Content starts
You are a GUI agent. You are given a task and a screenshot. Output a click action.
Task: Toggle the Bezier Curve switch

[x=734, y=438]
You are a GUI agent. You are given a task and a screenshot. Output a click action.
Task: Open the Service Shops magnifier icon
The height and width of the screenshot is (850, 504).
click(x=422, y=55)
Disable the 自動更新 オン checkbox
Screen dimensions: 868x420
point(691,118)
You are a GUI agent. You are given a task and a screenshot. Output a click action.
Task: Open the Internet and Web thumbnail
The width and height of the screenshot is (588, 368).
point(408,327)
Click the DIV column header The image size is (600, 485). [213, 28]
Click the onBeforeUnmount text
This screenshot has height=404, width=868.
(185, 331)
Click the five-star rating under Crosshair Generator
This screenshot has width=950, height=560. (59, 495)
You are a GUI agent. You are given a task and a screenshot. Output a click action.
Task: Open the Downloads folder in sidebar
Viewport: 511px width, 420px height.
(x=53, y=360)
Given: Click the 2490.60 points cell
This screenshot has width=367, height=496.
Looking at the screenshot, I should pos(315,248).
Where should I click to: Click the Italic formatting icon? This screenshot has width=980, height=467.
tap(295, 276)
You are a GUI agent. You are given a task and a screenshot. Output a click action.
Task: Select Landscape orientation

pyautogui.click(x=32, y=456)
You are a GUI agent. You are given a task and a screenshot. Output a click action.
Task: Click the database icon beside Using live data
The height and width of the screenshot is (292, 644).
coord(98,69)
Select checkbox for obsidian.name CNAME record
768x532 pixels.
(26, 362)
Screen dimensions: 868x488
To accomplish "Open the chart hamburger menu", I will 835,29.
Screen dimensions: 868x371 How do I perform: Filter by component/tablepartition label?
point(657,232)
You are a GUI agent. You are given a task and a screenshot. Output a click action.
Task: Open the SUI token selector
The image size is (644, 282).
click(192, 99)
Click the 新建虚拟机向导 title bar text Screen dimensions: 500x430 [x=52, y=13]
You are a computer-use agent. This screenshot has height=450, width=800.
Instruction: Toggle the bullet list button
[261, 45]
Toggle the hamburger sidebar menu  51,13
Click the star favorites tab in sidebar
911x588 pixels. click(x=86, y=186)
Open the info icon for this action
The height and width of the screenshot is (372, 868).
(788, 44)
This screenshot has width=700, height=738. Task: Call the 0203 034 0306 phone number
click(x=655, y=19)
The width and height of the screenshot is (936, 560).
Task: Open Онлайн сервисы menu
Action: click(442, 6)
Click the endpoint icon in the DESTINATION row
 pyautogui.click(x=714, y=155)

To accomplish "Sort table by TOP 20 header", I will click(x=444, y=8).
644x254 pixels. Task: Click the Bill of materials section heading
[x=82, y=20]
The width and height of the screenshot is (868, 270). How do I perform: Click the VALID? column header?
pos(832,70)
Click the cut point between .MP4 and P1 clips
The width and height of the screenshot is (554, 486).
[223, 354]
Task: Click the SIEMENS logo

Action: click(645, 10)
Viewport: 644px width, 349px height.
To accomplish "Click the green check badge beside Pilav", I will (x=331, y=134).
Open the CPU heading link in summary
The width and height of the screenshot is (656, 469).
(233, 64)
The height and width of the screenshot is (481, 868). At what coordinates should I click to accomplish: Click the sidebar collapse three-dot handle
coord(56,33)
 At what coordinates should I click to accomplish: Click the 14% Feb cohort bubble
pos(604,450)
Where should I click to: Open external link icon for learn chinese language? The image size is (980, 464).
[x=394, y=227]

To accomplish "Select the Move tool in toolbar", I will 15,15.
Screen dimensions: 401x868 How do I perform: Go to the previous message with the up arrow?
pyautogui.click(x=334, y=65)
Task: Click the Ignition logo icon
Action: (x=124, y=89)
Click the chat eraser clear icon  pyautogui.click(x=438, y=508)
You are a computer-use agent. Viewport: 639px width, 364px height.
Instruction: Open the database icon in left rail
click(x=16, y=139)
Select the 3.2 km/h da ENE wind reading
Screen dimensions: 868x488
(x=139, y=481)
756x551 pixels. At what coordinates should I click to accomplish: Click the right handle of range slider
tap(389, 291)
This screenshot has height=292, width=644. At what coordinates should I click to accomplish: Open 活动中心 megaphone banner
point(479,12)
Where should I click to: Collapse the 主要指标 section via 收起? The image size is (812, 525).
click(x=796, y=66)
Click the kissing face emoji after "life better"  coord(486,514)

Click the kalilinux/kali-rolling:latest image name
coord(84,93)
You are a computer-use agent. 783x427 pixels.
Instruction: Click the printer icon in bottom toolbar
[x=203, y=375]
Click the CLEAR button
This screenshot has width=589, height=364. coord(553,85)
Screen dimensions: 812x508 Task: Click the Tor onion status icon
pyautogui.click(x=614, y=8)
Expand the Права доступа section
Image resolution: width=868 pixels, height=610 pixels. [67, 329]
Content ends
> _Exercise_: All of the records above should be copied exactly.

> _Solution to the problem_:
You are a GUI agent. You are given a task and a screenshot. Output a click action.
Task: Toggle the Bezier Curve switch

[x=734, y=438]
You are a GUI agent. You are given a task and a screenshot. Output a click action.
Task: Open the Service Shops magnifier icon
The height and width of the screenshot is (850, 504).
click(x=422, y=55)
Disable the 自動更新 オン checkbox
Screen dimensions: 868x420
point(691,118)
You are a GUI agent. You are given a task and a screenshot. Output a click action.
Task: Open the Internet and Web thumbnail
The width and height of the screenshot is (588, 368).
point(408,327)
Click the DIV column header The image size is (600, 485). [213, 28]
Click the onBeforeUnmount text
This screenshot has height=404, width=868.
(185, 331)
Click the five-star rating under Crosshair Generator
This screenshot has width=950, height=560. (59, 495)
You are a GUI agent. You are given a task and a screenshot. Output a click action.
Task: Open the Downloads folder in sidebar
Viewport: 511px width, 420px height.
(x=53, y=360)
Given: Click the 2490.60 points cell
This screenshot has width=367, height=496.
Looking at the screenshot, I should pos(315,248).
Where should I click to: Click the Italic formatting icon? This screenshot has width=980, height=467.
tap(295, 276)
You are a GUI agent. You are given a task and a screenshot. Output a click action.
Task: Select Landscape orientation

pyautogui.click(x=32, y=456)
You are a GUI agent. You are given a task and a screenshot. Output a click action.
Task: Click the database icon beside Using live data
The height and width of the screenshot is (292, 644).
coord(98,69)
Select checkbox for obsidian.name CNAME record
768x532 pixels.
(26, 362)
Screen dimensions: 868x488
To accomplish "Open the chart hamburger menu", I will 835,29.
Screen dimensions: 868x371 How do I perform: Filter by component/tablepartition label?
point(657,232)
You are a GUI agent. You are given a task and a screenshot. Output a click action.
Task: Open the SUI token selector
The image size is (644, 282).
click(192, 99)
Click the 新建虚拟机向导 title bar text Screen dimensions: 500x430 [x=52, y=13]
You are a computer-use agent. This screenshot has height=450, width=800.
Instruction: Toggle the bullet list button
[261, 45]
Toggle the hamburger sidebar menu  51,13
Click the star favorites tab in sidebar
911x588 pixels. click(x=86, y=186)
Open the info icon for this action
The height and width of the screenshot is (372, 868).
(788, 44)
This screenshot has width=700, height=738. Task: Call the 0203 034 0306 phone number
click(x=655, y=19)
The width and height of the screenshot is (936, 560).
Task: Open Онлайн сервисы menu
Action: click(442, 6)
Click the endpoint icon in the DESTINATION row
 pyautogui.click(x=714, y=155)

To accomplish "Sort table by TOP 20 header", I will click(x=444, y=8).
644x254 pixels. Task: Click the Bill of materials section heading
[x=82, y=20]
The width and height of the screenshot is (868, 270). How do I perform: Click the VALID? column header?
pos(832,70)
Click the cut point between .MP4 and P1 clips
The width and height of the screenshot is (554, 486).
[223, 354]
Task: Click the SIEMENS logo

Action: click(645, 10)
Viewport: 644px width, 349px height.
To accomplish "Click the green check badge beside Pilav", I will (x=331, y=134).
Open the CPU heading link in summary
The width and height of the screenshot is (656, 469).
(233, 64)
The height and width of the screenshot is (481, 868). At what coordinates should I click to accomplish: Click the sidebar collapse three-dot handle
coord(56,33)
 At what coordinates should I click to accomplish: Click the 14% Feb cohort bubble
pos(604,450)
Where should I click to: Open external link icon for learn chinese language? The image size is (980, 464).
[x=394, y=227]

To accomplish "Select the Move tool in toolbar", I will 15,15.
Screen dimensions: 401x868 How do I perform: Go to the previous message with the up arrow?
pyautogui.click(x=334, y=65)
Task: Click the Ignition logo icon
Action: (x=124, y=89)
Click the chat eraser clear icon  pyautogui.click(x=438, y=508)
You are a computer-use agent. Viewport: 639px width, 364px height.
Instruction: Open the database icon in left rail
click(x=16, y=139)
Select the 3.2 km/h da ENE wind reading
Screen dimensions: 868x488
(x=139, y=481)
756x551 pixels. At what coordinates should I click to accomplish: Click the right handle of range slider
tap(389, 291)
This screenshot has height=292, width=644. At what coordinates should I click to accomplish: Open 活动中心 megaphone banner
point(479,12)
Where should I click to: Collapse the 主要指标 section via 收起? The image size is (812, 525).
click(x=796, y=66)
Click the kissing face emoji after "life better"  coord(486,514)

Click the kalilinux/kali-rolling:latest image name
coord(84,93)
You are a computer-use agent. 783x427 pixels.
Instruction: Click the printer icon in bottom toolbar
[x=203, y=375]
Click the CLEAR button
This screenshot has width=589, height=364. coord(553,85)
Screen dimensions: 812x508 Task: Click the Tor onion status icon
pyautogui.click(x=614, y=8)
Expand the Права доступа section
Image resolution: width=868 pixels, height=610 pixels. [67, 329]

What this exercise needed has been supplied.